* **Input rows**
-- start --
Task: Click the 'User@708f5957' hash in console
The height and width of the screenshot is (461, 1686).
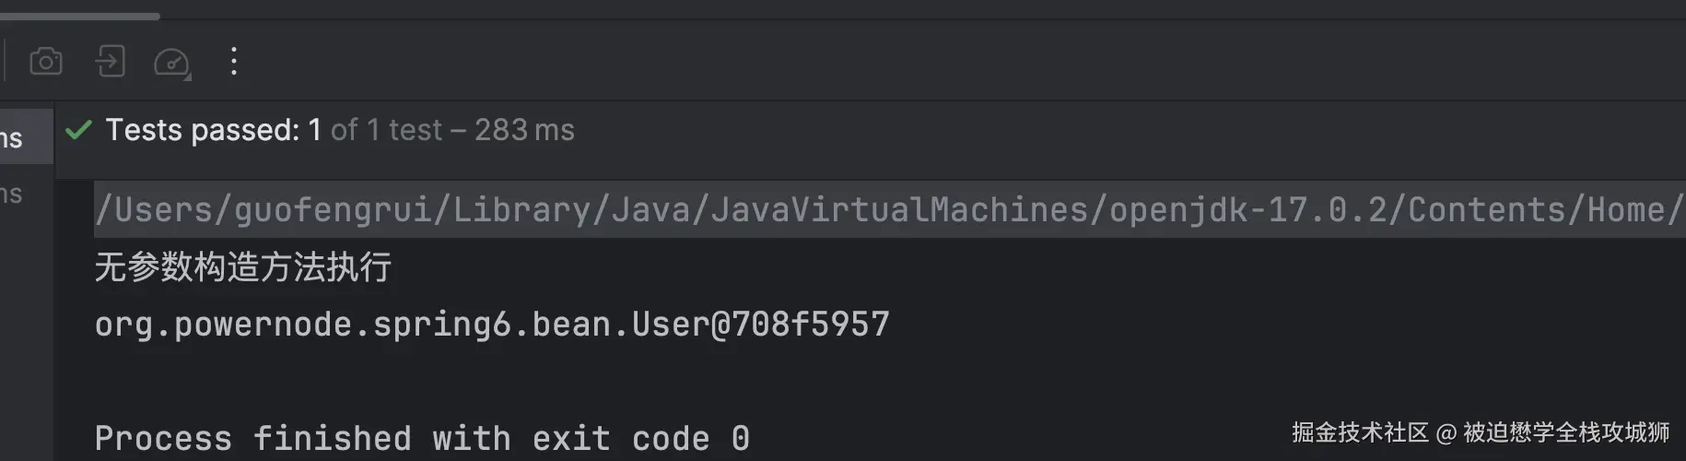Action: coord(761,325)
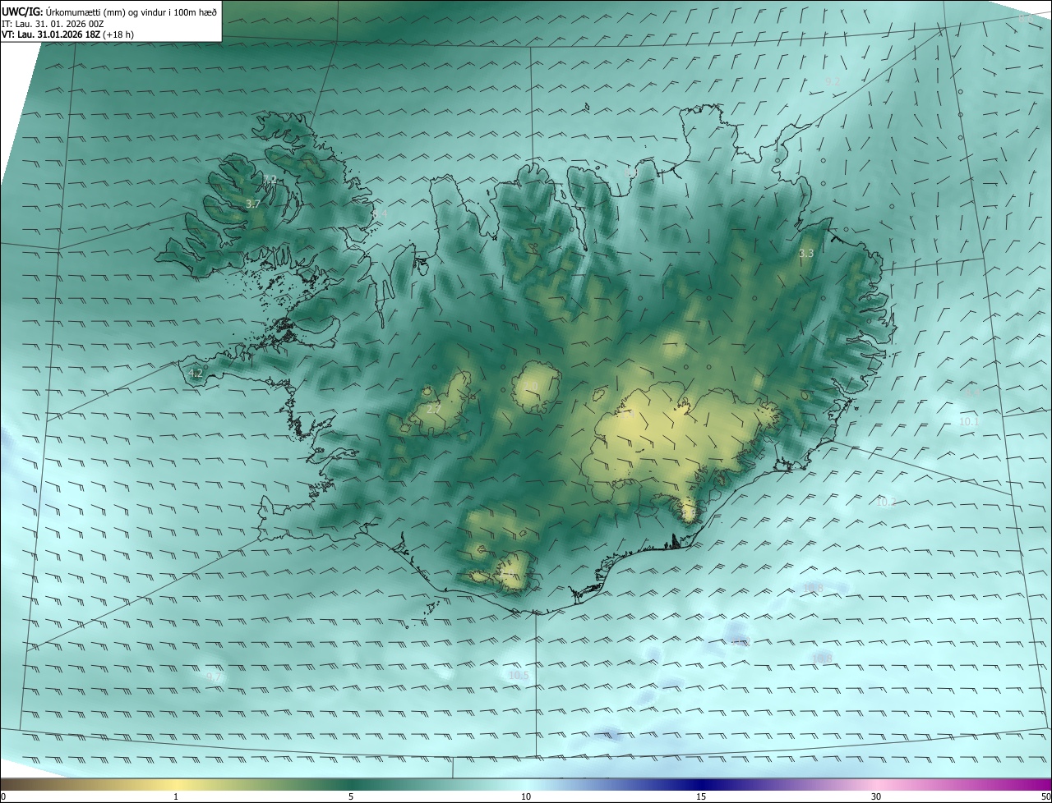Click the 0 tick on the color scale
The height and width of the screenshot is (803, 1052).
click(3, 796)
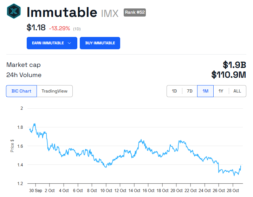Switch to the BIC Chart tab

21,91
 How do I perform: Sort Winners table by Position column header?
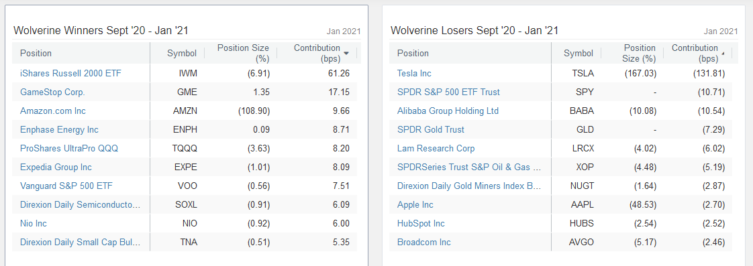pyautogui.click(x=36, y=53)
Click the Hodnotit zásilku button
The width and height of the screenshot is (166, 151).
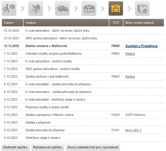tap(15, 147)
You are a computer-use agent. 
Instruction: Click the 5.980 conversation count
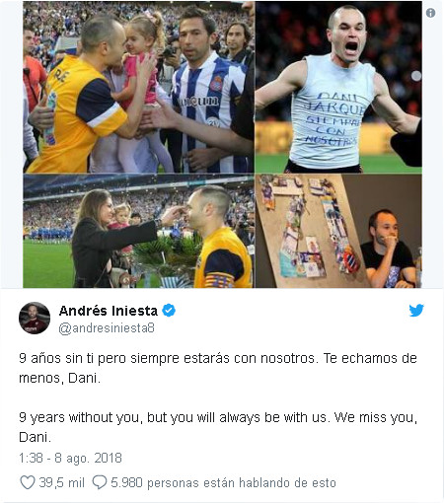(x=126, y=482)
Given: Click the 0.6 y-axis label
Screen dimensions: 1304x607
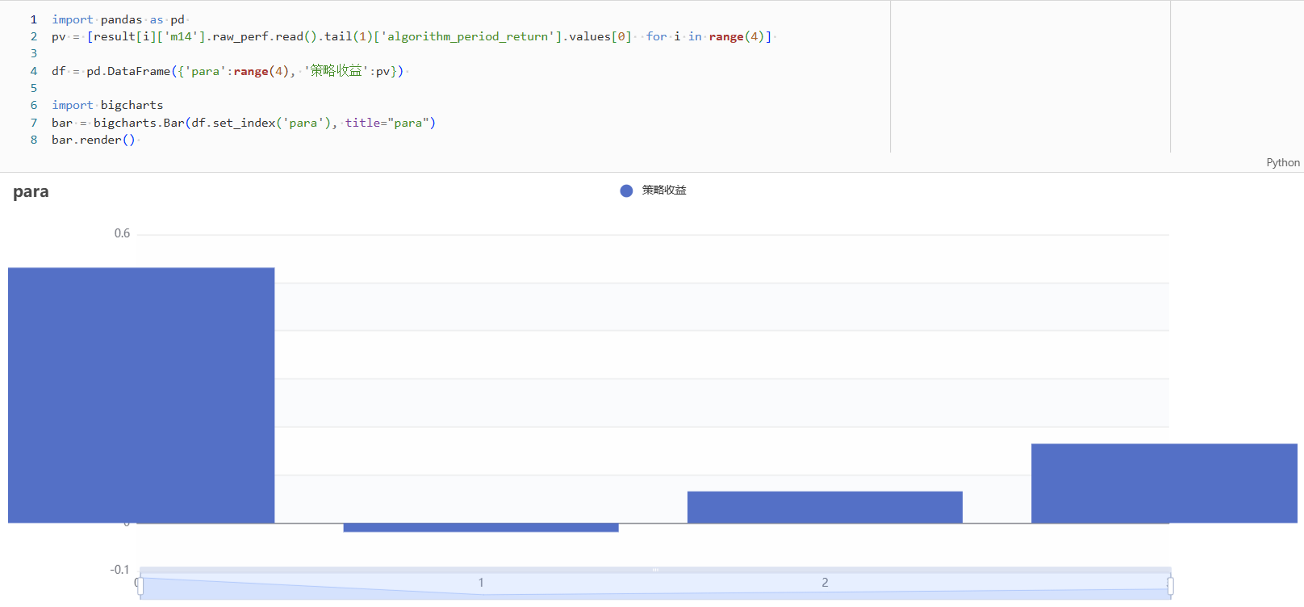Looking at the screenshot, I should tap(122, 233).
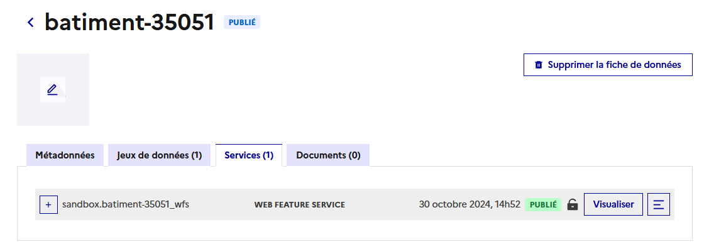The width and height of the screenshot is (709, 249).
Task: Go back using the left chevron arrow
Action: [x=30, y=22]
-- end --
* **Written instruction**
Reproduce all of the entries above verbatim, omitting the pictures.

* **Exercise answer**
Task: Click the 'User@708f5957' hash in console
The height and width of the screenshot is (461, 1686).
Action: coord(761,325)
Click the 0 tick on the color scale
The height and width of the screenshot is (803, 1052).
click(3, 796)
Switch to the BIC Chart tab

21,91
 How do I perform: Sort Winners table by Position column header?
pyautogui.click(x=36, y=53)
Click the Hodnotit zásilku button
The width and height of the screenshot is (166, 151).
tap(15, 147)
You are a computer-use agent. 
Instruction: Click the 5.980 conversation count
(x=126, y=482)
Given: Click the 0.6 y-axis label
Screen dimensions: 1304x607
Looking at the screenshot, I should tap(122, 233).
The width and height of the screenshot is (709, 249).
Task: Go back using the left chevron arrow
Action: [x=30, y=22]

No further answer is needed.